> [Your assignment]: Gather up every line from the entries below that uses the word "agent".
___ Data under study
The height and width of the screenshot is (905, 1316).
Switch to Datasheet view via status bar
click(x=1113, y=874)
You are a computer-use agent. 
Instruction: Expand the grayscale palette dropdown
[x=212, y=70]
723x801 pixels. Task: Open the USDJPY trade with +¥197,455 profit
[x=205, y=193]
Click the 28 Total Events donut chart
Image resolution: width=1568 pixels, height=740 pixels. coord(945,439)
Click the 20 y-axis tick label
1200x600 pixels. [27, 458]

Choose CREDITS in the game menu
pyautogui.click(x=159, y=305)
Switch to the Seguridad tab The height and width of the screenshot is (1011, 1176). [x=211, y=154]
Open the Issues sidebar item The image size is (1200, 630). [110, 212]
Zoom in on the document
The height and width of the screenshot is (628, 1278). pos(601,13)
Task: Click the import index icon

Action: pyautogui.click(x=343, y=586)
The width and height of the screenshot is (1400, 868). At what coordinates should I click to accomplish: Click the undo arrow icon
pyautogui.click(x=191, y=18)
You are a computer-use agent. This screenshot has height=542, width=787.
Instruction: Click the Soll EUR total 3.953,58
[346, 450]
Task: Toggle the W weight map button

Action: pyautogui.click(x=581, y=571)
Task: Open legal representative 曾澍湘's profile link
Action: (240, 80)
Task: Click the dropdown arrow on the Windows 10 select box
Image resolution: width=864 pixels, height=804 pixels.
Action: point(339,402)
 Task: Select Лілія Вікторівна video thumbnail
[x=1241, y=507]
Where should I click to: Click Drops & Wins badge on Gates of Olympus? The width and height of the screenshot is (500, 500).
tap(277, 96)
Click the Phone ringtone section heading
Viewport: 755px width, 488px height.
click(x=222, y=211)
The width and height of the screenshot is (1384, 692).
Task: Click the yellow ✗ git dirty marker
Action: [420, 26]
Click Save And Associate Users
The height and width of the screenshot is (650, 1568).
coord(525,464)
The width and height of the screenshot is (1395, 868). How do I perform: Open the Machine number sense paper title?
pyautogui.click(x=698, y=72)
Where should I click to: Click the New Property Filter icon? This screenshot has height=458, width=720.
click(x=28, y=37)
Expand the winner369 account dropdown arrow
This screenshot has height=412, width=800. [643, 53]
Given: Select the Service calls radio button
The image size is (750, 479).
______
> [Answer space]:
You are a computer-use agent. 
You are a computer-use agent. This screenshot has height=542, width=787.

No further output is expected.